Extracted information:
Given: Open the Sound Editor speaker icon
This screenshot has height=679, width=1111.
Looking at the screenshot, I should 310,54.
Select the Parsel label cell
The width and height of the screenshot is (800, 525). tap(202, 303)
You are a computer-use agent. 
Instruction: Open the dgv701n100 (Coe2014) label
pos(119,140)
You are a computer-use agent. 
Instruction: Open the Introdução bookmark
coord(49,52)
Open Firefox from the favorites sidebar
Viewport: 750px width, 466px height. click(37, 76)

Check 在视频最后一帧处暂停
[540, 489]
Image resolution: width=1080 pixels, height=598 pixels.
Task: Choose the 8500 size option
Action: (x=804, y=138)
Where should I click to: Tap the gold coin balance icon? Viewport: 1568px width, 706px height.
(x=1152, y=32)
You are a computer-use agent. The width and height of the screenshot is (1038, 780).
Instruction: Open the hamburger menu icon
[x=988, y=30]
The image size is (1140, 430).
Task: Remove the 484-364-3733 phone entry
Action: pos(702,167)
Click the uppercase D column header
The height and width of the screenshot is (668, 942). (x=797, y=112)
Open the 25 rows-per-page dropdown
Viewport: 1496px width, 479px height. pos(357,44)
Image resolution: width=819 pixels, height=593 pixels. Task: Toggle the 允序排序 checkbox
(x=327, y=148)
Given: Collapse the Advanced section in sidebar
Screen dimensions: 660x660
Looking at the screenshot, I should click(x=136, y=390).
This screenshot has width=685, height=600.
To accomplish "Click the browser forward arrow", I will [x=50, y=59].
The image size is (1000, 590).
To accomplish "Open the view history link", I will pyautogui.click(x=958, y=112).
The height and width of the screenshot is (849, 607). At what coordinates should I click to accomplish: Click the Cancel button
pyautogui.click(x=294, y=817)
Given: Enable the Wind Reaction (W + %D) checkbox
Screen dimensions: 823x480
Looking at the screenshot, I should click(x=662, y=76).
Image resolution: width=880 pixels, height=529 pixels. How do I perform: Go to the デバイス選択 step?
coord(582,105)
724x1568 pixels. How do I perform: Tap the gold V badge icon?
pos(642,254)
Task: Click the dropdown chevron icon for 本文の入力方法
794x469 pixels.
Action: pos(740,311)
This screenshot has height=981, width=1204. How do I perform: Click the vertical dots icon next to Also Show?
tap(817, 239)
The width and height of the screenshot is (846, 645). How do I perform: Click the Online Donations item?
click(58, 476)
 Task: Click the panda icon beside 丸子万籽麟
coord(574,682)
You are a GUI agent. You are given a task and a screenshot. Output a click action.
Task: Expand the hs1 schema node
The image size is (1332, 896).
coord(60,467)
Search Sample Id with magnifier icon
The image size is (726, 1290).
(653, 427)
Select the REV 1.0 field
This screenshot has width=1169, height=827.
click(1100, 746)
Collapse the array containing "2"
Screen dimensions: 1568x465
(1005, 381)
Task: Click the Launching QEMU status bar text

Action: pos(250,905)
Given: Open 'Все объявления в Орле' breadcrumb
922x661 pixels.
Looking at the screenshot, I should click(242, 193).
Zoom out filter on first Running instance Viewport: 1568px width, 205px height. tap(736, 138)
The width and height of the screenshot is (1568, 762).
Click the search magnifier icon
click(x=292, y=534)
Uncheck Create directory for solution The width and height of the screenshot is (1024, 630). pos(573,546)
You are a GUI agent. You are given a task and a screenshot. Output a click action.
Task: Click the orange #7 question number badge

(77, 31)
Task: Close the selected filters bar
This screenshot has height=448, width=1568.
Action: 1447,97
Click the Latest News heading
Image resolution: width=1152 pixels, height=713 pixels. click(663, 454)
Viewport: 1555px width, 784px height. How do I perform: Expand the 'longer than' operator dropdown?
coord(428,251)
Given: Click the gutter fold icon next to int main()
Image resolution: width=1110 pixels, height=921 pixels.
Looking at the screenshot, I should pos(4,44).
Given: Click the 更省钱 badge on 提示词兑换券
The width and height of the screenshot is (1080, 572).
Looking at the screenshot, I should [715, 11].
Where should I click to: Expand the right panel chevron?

What the exercise asks: Your task is to count the lines of the records that contain "chevron". Answer with only that number.

Output of the task: 2